Когда мы учились в общеобразовательной школе,[1] я знал про тебя, что ты пасынок священника, что играешь в футбол и на школьных соревнованиях дальше всех бросаешь маленький мячик, — вот, пожалуй, и всё. Не знаю, почему мне запомнились две последние вещи, может, потому, что собственные мои достижения и в бросании мяча, и в футболе были хуже некуда. Маленький мяч я бросал, как мы говорили, по-девчачьи (от предплечья), и в Намсусской школе считался первым и пока что последним, кто устроил вбрасывание при попытке пробить штрафной, и когда познакомился с тобой, я, кстати говоря, утверждал, что горжусь этой славой.

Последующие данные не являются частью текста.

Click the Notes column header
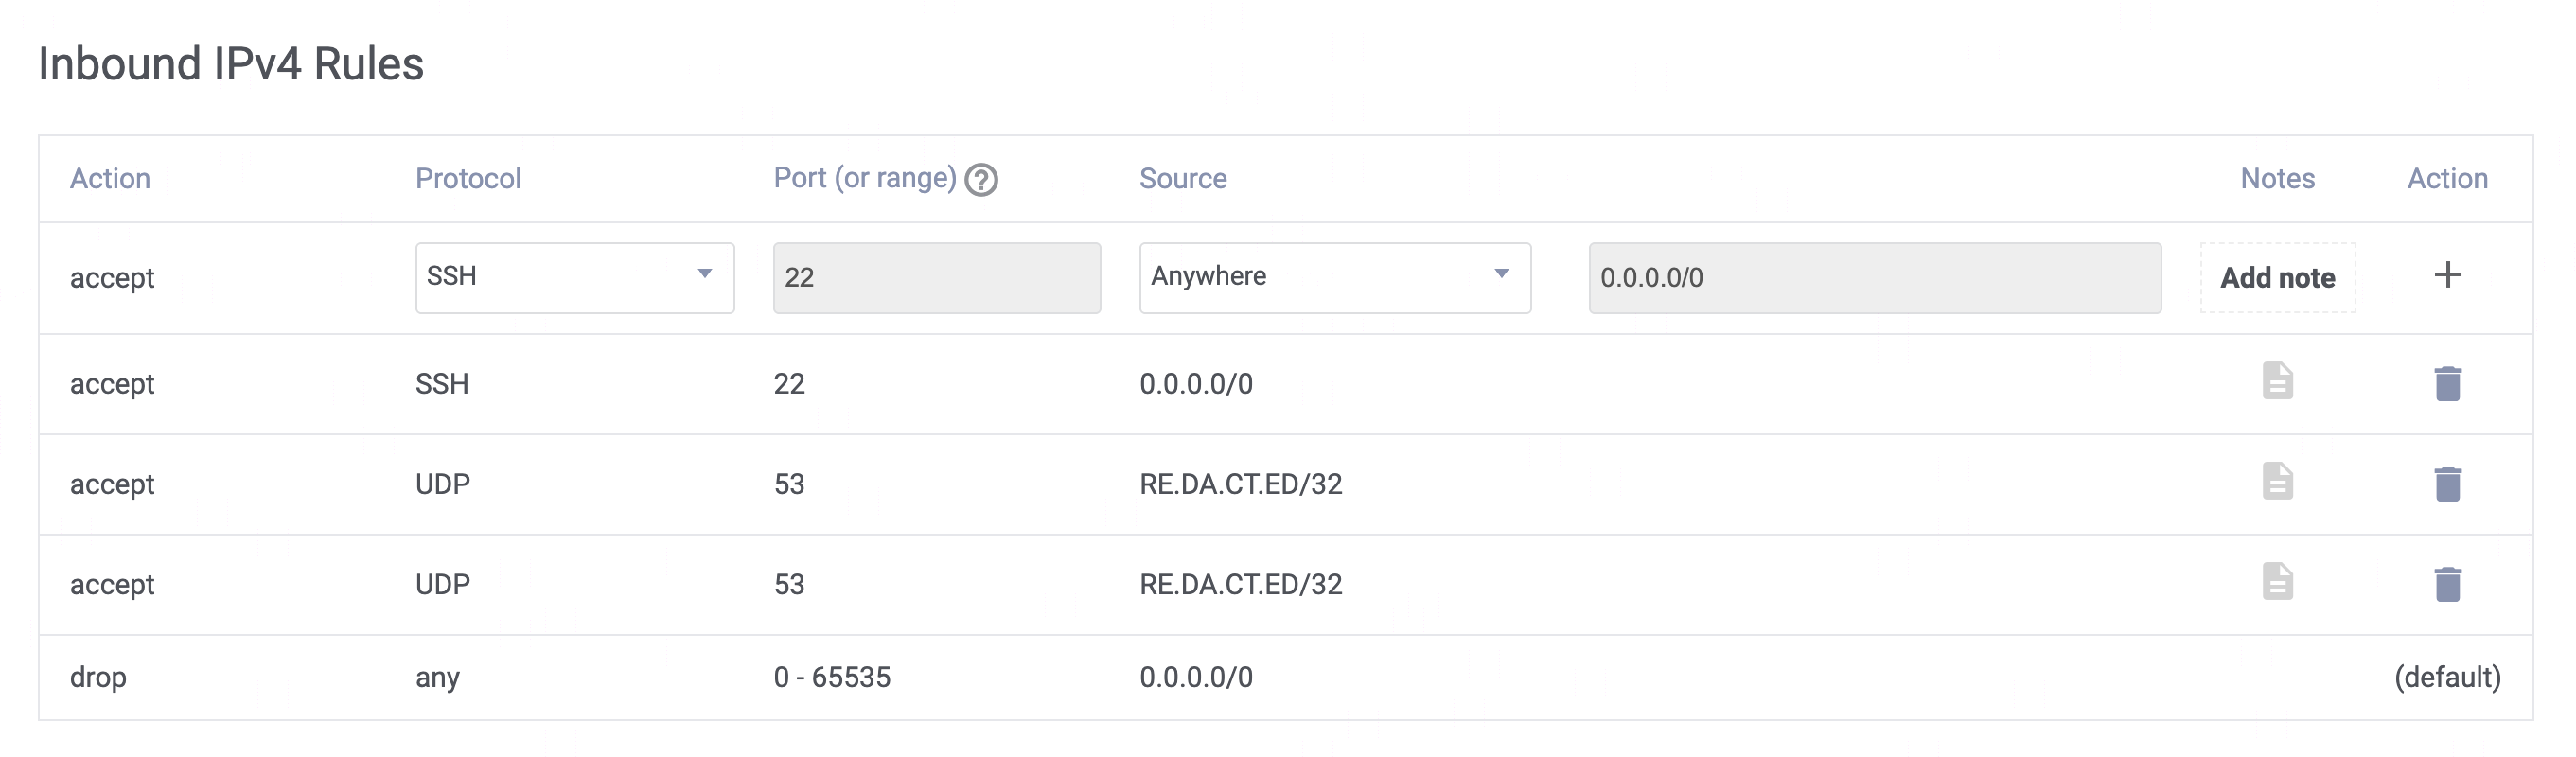This screenshot has width=2576, height=757. tap(2277, 178)
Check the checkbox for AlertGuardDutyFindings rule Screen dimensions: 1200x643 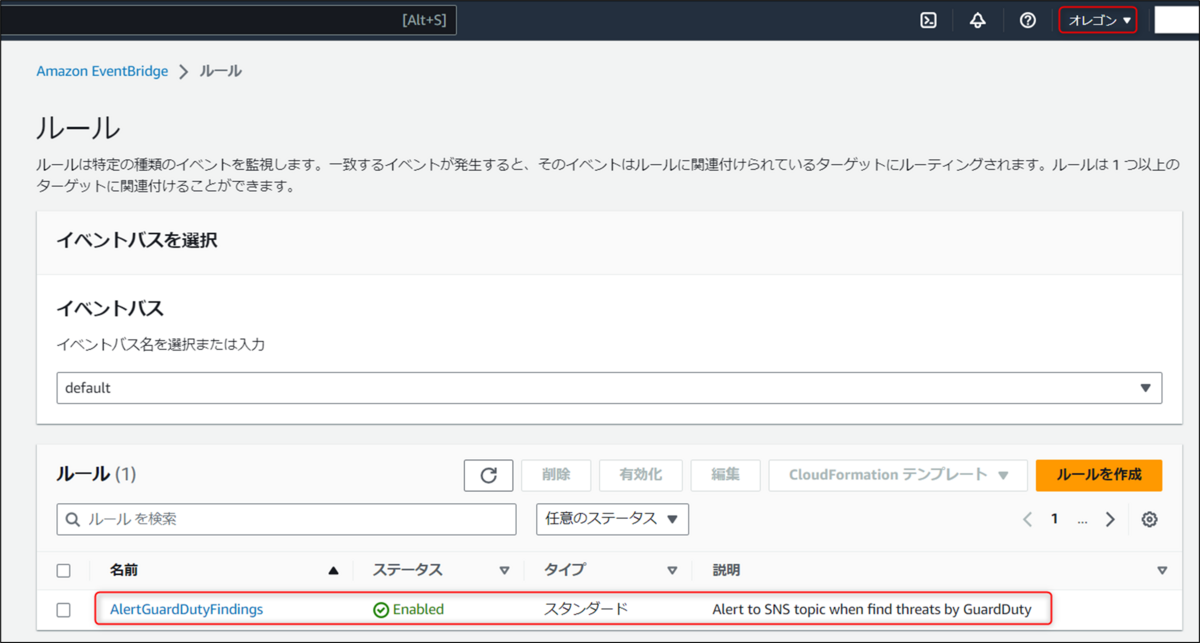click(64, 609)
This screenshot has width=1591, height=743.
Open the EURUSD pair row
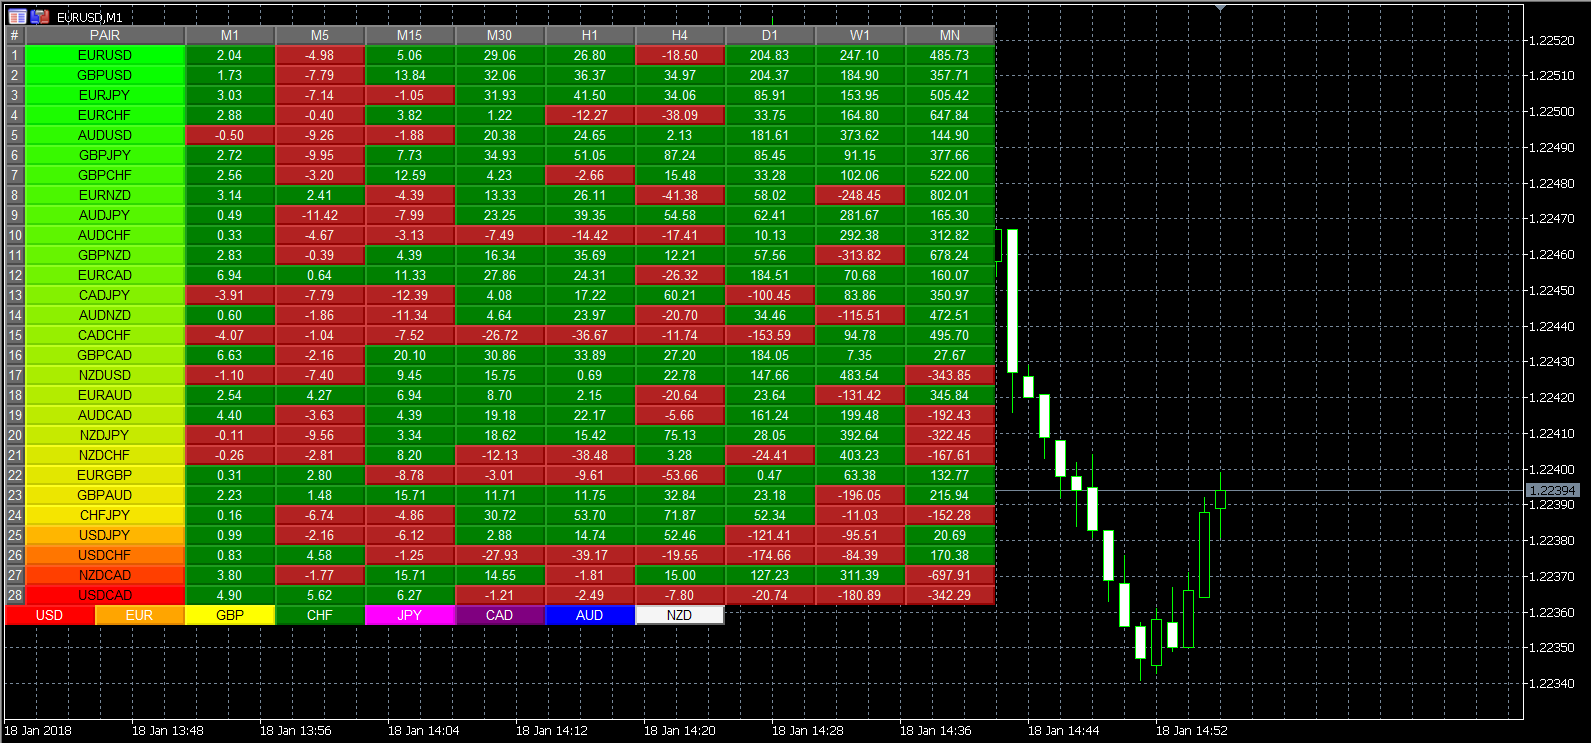pos(105,55)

Подружились мы в первом классе гимназии. В спортзале должно было состояться что-то вроде митинга против наркотиков, и я, помнится, решил его прогулять. В ту пору я изображал из себя этакого анархиста и фрика и старался внушить всем, в том числе и себе, что именно либеральный взгляд анархиста на «средства, расширяющие сознание» (это выражение я почерпнул в газете) побудил меня забросить сумку на плечо и двинуть к выходу, если и не демонстративно, то, во всяком случае, небрежной походочкой, с несколько деланым безразличием и в нарочито расслабленной манере, под которой подростки зачастую прячут неуверенность. Но дело было не в этом. Папаша мой тогда сидел в тюряге за наркотики, и в митинге я не хотел участвовать из ложной лояльности к нему, когда же директор вдруг громко меня окликнул и велел сию минуту вернуться на место, а все обернулись и уставились на меня, все те чувства, которые я до сих пор кое-как держал под контролем, мгновенно взяли верх, и я разрыдался на глазах у всей школы. Большинство, конечно, знали, что папаша мой сидит и что́ он натворил, но тогда один только ты понял взаимосвязь этого с моим неожиданным срывом, и после нескольких секунд полной тишины, когда учительский синклит и более трех сотен учеников недоуменно пялились на меня, я услышал, как ты спросил у директора, громко и отчетливо: «Как бы вам понравилось участвовать в митинге против родного отца?»